Cyber-Kriminelle interessieren sich nicht mehr nur für PCs. Immer
öfter geraten nun auch
Router, wie sie zur Anbindung kleiner Netze ans Internet benötigt werden, ins Visier der Angreifer. Diesmal sind nach Angaben von Sicherheitsforschern sowohl Modelle von Netgear als auch Zhone betroffen.
Mitarbeiter von
Compass Security und
Shellshock Labs haben eine Lücke in Netgear-Routern entdeckt, die einem Angreifer Zugriff auf die Verwaltungsoberfläche des Geräts verschaffen soll, ohne dass dieser dafür Zugangsdaten benötigt. Das Sicherheitsloch wurde nur zufällig bemerkt, als dem Sicherheitsexperten Joe Giron auffiel, dass die DNS-Einstellungen (Domain Name System) in seinem privaten Router verändert worden waren.
Das bedeutet, dass jede seiner DNS-Abfragen über fremde Server geleitet worden waren. Mehrere Auswirkungen sind dadurch möglich: Zum Beispiel können Angreifer so genau verfolgen, welche Webseiten ein Opfer aufgerufen hat. Außerdem können sie DNS-Abfragen manipulieren, so dass dem Surfer gefälschte Webseiten untergeschoben werden.
Netgear hat gegenüber der BBC
angekündigt, die Lücke in den nächsten Tagen zu schließen. Besitzer eines der betroffenen Modelle JNR1010v2, JNR3000, JWNR2000v5, JWNR2010v5, N300, R3250, WNR2020, WNR614 oder WNR618 müssen die Firmware dann allerdings manuell einspielen, ein automatisches Update soll nicht möglich sein. Die Zahl der gefährdeten Geräte schwankt je nach Quelle zwischen „weniger als 5.000“ bis zu „mehr als 11.000“.

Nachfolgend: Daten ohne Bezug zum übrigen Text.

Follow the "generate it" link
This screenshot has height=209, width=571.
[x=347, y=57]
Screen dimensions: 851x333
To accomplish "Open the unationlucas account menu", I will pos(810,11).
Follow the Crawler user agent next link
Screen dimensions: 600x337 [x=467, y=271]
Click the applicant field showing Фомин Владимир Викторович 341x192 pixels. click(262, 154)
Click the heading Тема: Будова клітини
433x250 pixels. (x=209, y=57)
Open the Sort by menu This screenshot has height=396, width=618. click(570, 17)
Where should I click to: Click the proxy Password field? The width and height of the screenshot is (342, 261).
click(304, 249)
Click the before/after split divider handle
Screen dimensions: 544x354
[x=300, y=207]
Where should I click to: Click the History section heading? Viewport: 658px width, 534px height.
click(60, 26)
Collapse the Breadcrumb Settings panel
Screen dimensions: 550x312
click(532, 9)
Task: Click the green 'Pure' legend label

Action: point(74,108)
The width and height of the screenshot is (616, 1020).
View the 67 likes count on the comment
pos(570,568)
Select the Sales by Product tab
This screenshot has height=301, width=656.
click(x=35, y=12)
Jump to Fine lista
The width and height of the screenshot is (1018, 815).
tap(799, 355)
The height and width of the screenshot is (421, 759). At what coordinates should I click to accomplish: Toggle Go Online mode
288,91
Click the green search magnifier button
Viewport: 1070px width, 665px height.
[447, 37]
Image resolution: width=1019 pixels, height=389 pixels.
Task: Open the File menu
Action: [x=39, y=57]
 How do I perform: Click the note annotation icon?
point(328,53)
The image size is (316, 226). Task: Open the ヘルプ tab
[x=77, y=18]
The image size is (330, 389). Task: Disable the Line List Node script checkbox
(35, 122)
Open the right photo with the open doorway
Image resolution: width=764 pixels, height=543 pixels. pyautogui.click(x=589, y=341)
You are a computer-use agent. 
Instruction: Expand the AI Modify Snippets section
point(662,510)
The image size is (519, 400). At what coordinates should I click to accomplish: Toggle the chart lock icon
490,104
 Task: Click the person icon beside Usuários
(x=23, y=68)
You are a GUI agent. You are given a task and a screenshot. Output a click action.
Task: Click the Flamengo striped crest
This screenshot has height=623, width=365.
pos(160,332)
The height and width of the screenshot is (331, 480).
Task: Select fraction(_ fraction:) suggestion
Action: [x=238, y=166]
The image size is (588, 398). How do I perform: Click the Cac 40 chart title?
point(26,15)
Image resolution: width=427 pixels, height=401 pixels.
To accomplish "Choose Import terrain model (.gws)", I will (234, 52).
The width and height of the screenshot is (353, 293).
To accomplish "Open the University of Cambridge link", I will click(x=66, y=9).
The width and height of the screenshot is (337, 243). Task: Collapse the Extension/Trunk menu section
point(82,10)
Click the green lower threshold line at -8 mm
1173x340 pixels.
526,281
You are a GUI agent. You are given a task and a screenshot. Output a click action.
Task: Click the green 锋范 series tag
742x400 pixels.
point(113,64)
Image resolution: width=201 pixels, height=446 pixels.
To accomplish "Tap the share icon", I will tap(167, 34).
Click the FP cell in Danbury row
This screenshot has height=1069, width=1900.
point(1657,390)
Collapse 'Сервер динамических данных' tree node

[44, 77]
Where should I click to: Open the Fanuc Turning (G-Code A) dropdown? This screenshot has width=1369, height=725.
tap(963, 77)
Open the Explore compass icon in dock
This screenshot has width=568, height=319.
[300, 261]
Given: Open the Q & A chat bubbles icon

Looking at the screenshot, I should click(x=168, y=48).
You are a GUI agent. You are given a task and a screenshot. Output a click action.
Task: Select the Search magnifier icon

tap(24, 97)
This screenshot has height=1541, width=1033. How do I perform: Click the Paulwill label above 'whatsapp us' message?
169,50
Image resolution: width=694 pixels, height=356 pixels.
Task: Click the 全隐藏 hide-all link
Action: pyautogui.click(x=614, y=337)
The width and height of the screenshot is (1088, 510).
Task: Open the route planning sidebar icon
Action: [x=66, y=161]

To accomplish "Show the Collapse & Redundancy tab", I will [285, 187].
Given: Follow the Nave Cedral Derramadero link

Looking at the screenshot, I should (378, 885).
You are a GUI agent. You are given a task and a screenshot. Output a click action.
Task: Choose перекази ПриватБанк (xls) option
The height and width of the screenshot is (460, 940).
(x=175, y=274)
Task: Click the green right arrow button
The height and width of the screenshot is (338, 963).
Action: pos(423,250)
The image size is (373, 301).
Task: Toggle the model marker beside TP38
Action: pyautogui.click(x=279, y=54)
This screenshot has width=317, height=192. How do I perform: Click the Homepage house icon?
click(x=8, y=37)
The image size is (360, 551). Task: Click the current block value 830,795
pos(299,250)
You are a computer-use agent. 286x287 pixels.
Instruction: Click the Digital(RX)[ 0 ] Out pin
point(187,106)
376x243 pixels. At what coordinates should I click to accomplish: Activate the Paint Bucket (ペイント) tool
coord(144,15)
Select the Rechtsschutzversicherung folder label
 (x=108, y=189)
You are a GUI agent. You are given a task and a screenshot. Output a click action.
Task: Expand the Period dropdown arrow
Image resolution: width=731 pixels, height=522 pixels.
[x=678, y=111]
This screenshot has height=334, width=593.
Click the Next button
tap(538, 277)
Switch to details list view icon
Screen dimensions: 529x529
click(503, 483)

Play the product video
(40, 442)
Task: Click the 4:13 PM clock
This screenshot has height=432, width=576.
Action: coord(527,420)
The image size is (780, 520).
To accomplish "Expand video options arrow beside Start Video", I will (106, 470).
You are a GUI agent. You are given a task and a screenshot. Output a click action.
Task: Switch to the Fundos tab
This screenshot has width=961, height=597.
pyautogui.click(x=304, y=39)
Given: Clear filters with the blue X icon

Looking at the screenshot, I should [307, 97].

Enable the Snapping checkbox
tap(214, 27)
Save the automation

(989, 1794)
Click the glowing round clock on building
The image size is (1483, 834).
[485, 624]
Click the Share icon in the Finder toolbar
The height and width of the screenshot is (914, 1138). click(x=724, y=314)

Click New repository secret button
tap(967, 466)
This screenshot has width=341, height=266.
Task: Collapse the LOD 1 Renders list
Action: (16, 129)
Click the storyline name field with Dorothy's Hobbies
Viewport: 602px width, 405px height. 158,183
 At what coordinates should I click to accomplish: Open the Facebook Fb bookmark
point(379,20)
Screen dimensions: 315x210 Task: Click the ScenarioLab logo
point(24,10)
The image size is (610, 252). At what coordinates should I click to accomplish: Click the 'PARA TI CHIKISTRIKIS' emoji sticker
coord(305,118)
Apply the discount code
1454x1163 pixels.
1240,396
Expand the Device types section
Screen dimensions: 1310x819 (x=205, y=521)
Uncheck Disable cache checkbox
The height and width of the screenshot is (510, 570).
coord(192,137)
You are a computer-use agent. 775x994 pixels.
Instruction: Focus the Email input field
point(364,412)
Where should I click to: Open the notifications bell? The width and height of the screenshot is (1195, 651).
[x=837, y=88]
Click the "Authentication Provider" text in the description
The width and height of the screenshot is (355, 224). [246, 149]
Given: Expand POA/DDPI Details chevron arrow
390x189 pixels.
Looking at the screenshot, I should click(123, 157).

Auch Router des kalifornischen Herstellers Zhone sollen mehrere Lücken enthalten haben. So
berichtet der Sicherheitsforscher Lyon Yang von Vantage Point Security, dass es möglich gewesen sei, von der Ferne aus Schadcode auf den betroffenen Geräten auszuführen. Zhone soll bereits ein Firmware-Update auf Version S3.1.241 veröffentlicht haben, das bei den meisten Anwendern automatisch eingespielt werde.
Update: Wir wurden von Netgear kontaktiert. Der angekündigte Security-Patch wurde bereits fertiggestellt und kann
hier heruntergeladen werden. Laut Netgear kann die Sicherheitslücke nur aus dem lokalen Netz (LAN/WLAN) oder, wenn die Remote-Verwaltung aktiviert ist, auch über das Internet ausgenutzt werden. Diese sei aber standardmäßig deaktiviert.